The answer must consist solely of the lines below starting at the one containing "747x560 pixels." and ending at the one containing "the End Type", repeated exactly, with both ends included and all pictures omitted.

◆ MATERIAL SHOWN
══════

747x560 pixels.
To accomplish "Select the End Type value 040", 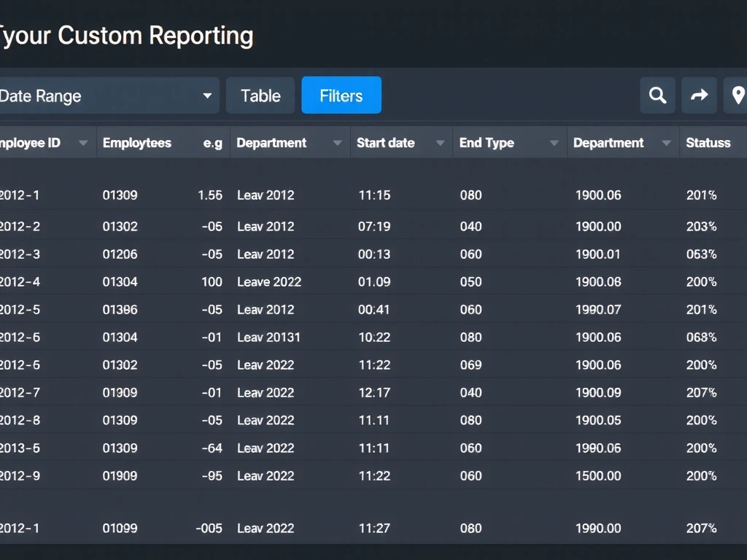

══════

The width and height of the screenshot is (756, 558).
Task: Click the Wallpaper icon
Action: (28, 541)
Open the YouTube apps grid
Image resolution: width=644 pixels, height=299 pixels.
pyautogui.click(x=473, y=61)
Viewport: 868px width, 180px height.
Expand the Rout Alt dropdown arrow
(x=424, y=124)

══════

◆ TASK SOLUTION
747x560 pixels.
To accomplish "Select the End Type value 040", 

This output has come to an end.